Stabilization of Escherichia coli penicillin G acylase by polyethylene glycols against thermal inactivation.

The effects of five polyethylene glycol (PEG) compounds of different molecular weight on the thermal stability of penicillin G acylase (PGA) obtained from a mutant of Escherichia coli ATCC 11105 have been investigated. The molecular weights of PEG compounds were 400, 4000, 6000, 10,000, and 15,000. The thermal inactivation mechanisms of both native and PEG-containing PGA were considered to obey first order inactivation kinetics during prolonged heart treatments. Optimal concentrations of PEGs at molecular weights of 400, 4000, 6000, 10,000, and 15,000 were found to be 250, 150, 150, 100, and 50 mM, respectively.

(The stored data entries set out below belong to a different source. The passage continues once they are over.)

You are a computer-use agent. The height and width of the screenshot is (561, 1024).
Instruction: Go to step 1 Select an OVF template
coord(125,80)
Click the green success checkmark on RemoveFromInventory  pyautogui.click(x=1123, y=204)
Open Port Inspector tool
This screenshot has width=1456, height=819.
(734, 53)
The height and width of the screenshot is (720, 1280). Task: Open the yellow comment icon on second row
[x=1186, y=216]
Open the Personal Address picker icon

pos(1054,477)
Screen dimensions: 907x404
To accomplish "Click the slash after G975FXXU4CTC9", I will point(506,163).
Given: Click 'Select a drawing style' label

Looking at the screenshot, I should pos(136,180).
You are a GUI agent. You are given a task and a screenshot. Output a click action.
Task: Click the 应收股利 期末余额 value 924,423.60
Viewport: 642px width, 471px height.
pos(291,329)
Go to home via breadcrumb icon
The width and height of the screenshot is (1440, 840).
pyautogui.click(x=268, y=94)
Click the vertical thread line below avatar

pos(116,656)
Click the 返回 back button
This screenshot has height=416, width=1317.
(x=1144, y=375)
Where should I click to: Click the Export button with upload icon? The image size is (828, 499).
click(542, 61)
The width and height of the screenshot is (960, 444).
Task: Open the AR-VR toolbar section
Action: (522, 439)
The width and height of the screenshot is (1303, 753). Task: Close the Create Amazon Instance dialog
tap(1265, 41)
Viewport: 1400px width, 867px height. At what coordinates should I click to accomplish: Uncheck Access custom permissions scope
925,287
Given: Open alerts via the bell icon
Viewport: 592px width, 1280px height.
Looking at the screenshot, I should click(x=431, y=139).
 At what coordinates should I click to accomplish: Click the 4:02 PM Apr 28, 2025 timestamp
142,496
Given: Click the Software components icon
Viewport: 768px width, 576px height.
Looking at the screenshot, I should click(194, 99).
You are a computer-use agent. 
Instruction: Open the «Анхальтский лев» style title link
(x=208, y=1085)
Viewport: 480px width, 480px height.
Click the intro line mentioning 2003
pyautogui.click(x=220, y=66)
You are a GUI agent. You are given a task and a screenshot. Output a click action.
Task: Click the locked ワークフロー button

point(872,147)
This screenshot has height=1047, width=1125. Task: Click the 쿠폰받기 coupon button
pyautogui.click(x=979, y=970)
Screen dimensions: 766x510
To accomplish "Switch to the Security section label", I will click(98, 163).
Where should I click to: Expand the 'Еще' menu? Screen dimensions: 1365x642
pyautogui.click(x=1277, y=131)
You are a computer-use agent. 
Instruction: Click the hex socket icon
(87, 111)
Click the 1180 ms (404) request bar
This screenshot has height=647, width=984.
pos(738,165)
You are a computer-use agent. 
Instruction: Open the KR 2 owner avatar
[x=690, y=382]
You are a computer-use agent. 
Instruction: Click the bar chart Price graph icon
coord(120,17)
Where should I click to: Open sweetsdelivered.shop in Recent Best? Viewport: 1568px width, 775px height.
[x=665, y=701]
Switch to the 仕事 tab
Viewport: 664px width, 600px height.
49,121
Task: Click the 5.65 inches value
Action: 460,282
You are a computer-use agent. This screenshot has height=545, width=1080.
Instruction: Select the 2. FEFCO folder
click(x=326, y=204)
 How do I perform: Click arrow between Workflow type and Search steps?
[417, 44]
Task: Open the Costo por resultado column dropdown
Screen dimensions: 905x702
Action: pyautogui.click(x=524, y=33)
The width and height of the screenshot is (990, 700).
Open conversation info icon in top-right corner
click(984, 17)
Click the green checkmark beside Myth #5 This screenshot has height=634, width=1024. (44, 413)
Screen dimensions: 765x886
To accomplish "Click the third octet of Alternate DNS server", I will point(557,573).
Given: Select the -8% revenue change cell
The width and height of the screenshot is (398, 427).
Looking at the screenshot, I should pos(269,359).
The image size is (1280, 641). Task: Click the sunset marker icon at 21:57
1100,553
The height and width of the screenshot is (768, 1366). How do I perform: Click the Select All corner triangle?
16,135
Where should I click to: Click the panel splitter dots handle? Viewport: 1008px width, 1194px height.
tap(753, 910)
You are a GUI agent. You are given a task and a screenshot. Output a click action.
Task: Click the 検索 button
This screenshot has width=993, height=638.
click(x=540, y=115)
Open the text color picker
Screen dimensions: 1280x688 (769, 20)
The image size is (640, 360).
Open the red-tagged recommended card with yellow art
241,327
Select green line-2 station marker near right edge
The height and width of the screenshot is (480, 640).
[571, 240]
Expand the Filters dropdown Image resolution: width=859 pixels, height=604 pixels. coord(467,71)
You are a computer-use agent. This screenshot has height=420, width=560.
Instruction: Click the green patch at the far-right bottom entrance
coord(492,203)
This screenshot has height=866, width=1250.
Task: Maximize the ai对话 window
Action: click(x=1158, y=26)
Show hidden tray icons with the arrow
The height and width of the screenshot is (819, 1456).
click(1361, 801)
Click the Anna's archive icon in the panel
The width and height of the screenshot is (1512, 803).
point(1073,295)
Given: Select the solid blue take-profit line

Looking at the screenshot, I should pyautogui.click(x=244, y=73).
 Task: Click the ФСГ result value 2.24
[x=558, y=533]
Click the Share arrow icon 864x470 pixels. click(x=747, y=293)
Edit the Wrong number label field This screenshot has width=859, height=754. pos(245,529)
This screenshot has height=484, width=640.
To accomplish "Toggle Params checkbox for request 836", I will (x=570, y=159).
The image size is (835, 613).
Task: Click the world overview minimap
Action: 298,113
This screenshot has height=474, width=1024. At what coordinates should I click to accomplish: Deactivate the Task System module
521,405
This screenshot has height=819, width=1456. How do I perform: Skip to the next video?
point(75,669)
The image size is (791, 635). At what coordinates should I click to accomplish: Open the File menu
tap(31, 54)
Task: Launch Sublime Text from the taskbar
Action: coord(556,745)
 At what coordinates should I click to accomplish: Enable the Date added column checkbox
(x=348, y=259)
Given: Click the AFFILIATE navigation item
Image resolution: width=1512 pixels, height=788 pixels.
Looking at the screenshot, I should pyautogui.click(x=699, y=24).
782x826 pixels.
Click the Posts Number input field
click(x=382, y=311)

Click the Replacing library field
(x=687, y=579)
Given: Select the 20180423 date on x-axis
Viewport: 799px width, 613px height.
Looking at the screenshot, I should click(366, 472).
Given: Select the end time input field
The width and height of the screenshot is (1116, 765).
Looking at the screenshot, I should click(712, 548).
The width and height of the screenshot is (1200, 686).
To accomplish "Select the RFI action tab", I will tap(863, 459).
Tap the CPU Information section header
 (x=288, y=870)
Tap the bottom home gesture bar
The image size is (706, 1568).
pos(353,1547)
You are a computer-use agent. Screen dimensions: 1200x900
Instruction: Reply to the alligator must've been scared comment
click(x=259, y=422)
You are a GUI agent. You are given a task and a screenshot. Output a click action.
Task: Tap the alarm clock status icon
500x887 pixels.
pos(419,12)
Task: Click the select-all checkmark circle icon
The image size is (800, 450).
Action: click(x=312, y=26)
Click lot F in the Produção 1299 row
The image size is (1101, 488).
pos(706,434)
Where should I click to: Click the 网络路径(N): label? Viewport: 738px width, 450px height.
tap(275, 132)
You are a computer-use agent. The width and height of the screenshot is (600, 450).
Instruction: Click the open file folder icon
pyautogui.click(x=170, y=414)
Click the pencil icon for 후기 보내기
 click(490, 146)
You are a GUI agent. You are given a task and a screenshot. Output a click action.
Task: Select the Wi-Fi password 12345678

The greatest enhancement of thermostability was observed with PEG 4000 and PEG 6000, as a nearly 20-fold increase above 50 degrees C. PGA showed almost the same temperature activity profile and optimal temperature values both in the presence and absence of PEG. The addition of PEGs did not cause any change in the optimal temperature value of PGA, but the parameters Vm, K(m), the activation energy, and the Kcat values of enzyme were markedly decreased because of the mixed inhibition by PEG compounds. The type of inhibition was found to be hyperbolic uncompetitive.